TOPEKA — The Republican-led Kansas House failed Tuesday to override Democratic Gov. Laura Kelly’s veto of a tax reform bill anchored by implementation of a single, flat state income tax rate of 5.25% in addition to elimination of the state sales tax on groceries and creation of a tax exemption for all Social Security income.
The GOP holds supermajorities in the House and Senate, but there was skepticism that both chambers could muster two-thirds majorities necessary to rebuke Kelly given opposition among conservative and moderate Republicans to parts of the three-year, $1.6 billion tax cut favoring the state’s most wealthy. During the past several weeks, House Speaker Dan Hawkins indicated he had the votes for an override but was concerned about passage in the Kansas Senate.
Hawkins, of Wichita, and House Majority Leader Chris Croft, of Overland Park, said it was “irresponsible and unacceptable that Governor Kelly and her allies chose to play politics and deny meaningful tax relief to all Kansans.”
“A burgeoning budget surplus and careful vetting of HB 2284 reveal the absurdity of their arguments,” the GOP House leaders said. “The Democrats’ games are played at the expense of real people who need relief now. House Republicans are committed to putting the people of Kansas before election year gamesmanship.”
Kelly said the decision of House members to sustain her veto was a win for working-class Kansans who would have seen “little relief under this irresponsible flat tax experiment.” The Legislature should move ahead with her proposal for reducing $1 billion in taxes over three years.
“I urge legislators to work together to cut taxes in a way that continues our economic growth and maintains our solid fiscal foundation while benefitting all Kansans, not just those at the top,” the governor said.
Jagger swagger
Rep. Adam Smith, the Republican chairman of the House Taxation Committee, pleaded with House members to repel Kelly’s veto. He said House Bill 2284 wasn’t perfect, but it would deliver tax relief the state treasury could afford. At the outset of his speech in favor of an override, he quoted Rolling Stones musician Mick Jagger.
“You can’t always get what you want, but if you try, sometimes you just might find you get what you need,” Smith said. “Kansans need tax relief. The perfect bill doesn’t exist. It impacts everybody different. The perfect tax relief bill looks different if you are from Kansas City versus Dodge City. It looks differently if you own your home or rent your home.”

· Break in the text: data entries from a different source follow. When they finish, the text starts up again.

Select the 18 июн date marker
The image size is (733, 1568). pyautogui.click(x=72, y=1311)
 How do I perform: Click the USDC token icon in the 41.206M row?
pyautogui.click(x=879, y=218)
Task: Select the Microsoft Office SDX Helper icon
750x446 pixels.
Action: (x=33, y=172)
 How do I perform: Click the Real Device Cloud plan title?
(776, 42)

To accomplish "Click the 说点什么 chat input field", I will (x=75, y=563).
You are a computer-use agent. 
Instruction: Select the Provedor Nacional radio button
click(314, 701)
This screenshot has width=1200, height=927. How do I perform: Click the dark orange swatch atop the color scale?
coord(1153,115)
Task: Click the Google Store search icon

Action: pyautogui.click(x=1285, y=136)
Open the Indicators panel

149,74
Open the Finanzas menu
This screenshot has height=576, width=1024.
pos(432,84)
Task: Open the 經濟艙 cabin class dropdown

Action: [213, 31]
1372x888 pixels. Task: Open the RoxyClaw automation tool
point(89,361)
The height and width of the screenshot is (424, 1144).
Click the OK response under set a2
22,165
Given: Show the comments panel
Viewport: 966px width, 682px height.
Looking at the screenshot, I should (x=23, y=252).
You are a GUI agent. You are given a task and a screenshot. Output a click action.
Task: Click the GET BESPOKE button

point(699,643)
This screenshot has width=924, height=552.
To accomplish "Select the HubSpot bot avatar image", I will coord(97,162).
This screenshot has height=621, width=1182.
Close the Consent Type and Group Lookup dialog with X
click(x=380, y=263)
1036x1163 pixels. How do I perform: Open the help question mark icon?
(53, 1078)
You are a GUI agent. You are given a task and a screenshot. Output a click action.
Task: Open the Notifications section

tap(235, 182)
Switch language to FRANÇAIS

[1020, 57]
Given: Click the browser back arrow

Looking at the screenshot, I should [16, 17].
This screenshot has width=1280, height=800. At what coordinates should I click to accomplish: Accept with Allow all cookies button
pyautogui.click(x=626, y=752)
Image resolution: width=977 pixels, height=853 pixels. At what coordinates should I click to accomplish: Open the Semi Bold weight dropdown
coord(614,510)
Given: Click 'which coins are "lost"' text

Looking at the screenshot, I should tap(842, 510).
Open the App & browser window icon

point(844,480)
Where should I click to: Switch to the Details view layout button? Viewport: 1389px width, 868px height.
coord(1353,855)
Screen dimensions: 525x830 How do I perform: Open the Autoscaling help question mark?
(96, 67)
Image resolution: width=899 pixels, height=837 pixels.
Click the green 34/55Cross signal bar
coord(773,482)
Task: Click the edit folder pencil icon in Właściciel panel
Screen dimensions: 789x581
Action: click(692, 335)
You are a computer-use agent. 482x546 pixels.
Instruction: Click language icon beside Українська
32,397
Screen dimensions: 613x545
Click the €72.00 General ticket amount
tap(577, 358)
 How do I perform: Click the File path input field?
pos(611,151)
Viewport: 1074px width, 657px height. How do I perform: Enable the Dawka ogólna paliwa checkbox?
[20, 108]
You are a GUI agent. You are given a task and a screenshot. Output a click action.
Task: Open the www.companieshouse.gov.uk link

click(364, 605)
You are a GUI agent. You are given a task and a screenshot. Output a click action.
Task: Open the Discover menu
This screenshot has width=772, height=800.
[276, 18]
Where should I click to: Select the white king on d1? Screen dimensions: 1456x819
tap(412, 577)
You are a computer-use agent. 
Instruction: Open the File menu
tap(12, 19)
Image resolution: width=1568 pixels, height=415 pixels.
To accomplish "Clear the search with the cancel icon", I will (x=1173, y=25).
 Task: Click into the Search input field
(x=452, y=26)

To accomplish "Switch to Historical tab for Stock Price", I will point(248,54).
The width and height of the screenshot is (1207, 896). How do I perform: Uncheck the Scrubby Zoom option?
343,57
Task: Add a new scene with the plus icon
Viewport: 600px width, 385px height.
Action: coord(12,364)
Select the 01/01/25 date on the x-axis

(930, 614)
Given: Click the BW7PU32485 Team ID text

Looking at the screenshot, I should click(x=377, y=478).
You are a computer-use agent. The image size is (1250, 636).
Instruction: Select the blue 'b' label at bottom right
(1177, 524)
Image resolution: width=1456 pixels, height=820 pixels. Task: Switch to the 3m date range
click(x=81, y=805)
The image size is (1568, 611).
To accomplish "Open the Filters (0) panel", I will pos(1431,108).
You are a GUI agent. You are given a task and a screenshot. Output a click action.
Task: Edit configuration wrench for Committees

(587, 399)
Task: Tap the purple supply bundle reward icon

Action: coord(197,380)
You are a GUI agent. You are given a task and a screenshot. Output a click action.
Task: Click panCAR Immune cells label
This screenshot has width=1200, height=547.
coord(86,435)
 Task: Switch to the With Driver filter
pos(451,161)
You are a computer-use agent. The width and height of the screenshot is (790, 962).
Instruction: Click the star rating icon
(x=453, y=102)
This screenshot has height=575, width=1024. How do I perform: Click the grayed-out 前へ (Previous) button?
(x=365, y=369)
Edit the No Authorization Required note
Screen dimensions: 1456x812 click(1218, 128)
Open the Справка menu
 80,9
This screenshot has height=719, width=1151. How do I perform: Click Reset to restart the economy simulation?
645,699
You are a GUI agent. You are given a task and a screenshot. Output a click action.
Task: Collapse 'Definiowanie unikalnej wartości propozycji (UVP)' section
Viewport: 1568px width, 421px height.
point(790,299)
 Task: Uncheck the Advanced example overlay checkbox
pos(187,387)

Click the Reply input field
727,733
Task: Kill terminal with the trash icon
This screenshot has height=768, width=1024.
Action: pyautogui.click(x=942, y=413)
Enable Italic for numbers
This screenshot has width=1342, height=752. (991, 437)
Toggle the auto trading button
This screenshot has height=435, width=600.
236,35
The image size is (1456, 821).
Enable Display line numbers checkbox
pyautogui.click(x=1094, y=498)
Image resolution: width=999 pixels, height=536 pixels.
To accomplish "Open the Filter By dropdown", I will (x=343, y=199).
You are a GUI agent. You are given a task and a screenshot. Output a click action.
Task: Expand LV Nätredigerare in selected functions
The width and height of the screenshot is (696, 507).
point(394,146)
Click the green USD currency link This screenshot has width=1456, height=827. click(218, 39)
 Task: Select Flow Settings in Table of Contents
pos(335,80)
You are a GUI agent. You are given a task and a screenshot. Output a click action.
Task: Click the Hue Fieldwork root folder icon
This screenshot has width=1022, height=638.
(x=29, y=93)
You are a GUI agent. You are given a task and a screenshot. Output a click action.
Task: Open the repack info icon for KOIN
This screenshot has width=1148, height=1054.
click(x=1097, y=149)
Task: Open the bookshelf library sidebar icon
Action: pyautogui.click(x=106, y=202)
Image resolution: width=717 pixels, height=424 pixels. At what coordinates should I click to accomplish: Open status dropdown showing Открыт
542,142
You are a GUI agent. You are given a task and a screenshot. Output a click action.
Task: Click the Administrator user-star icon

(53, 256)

But his reference to rock ‘n’ roll and the personal ramifications of state law tax fell on deaf ears. The final vote in the House was 81-42, which was three votes shy of the necessary margin to override Kelly.
Rep. Tom Sawyer, D-Wichita, said cost of the tax reform bill approved by simple majorities of the House and Senate in January could reach $600 million annually when fully implemented. He said the tax reduction plan didn’t do enough for the middle class in Kansas. He said much of the benefit was woven into the flat tax piece, but the bill would provide a married couple earning $42,500 to $75,500 per year an income tax reduction of only 75 cents.
“Most of it goes to the top end,” Sawyer said. “We’ve got to do better for those middle class taxpayers.”
House Minority Leader Vic Miller of Topeka said true bipartisan negotiations on a middle-ground tax package could break gridlock in the Capitol. He was moved to reference a member of the Beatles music group.
“In the words of one of today’s famous philosophers, that being Paul McCartney, ‘Try to see it my way. Do I have to keep on talking till I can’t go on? … We can work it out,’” Miller said.